Литмир - Электронная Библиотека
A
A

Сургун рассказывал про свою внучку, а Климу хотелось услыхать о Таисии. Всё-таки не выдержал и спросил:

— А боярышня как?

— А что, разве я не сказал? Боярышня Таисия теперь мать Тавифа, игуменья Девичьего монастыря. Уж года два, наверное...

16

Когда Демьян бодрствовал, около него постоянно находился Клим, ухаживал за ним. По совету любимого лекаря больной старался спать не только ночью, но часто и днём. Вот тогда Климу удавалось отлучаться и беседовать с новым Кудеяром. Это был один из бывших учеников Юрия — Тарас Крутой. Сейчас было ему за сорок. Беседуя с ним, Клим хотел повлиять, чтобы Кудеярово братство стало именно братством для многих людей, отважившихся бежать от произвола и бесправия. Но, к своему ужасу, он видел, что перед ним обозлённый человек, не имеющий ничего святого.
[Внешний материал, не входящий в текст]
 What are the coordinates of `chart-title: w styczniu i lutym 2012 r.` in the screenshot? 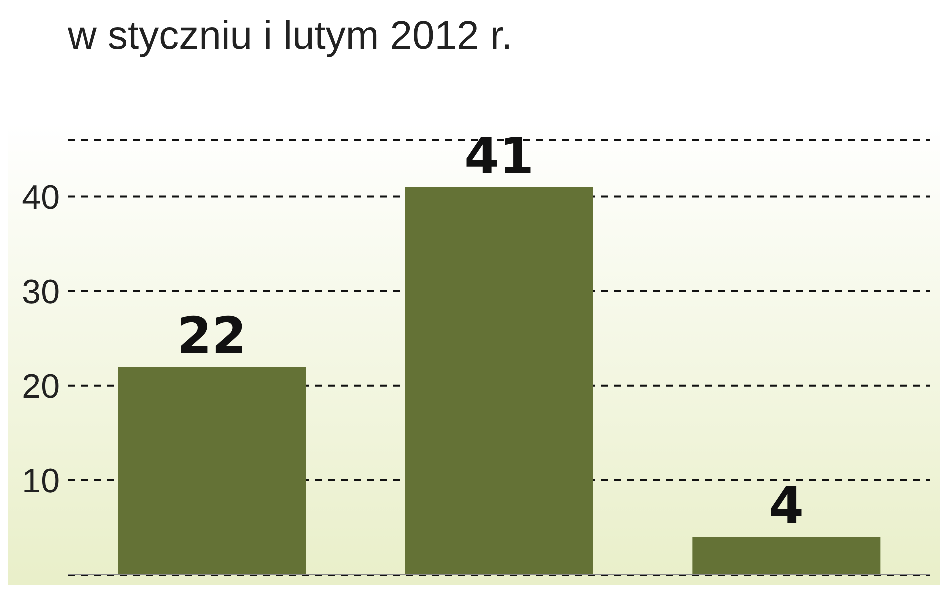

Клим старательно убеждал Тараса, что свирепость и насилие погубят Кудеяра и его имя. Терпеливо выслушав его, Тарас спросил:

— А вот мне другое известно. Кто-кто, а ты знаешь, что Кудеяр Юрий Васильевич никого не обижал, боярам верил. А где он сейчас? Где сотни смирных кудеярцев? И ты сам помнишь, как боярин тебе данное слово сдержал.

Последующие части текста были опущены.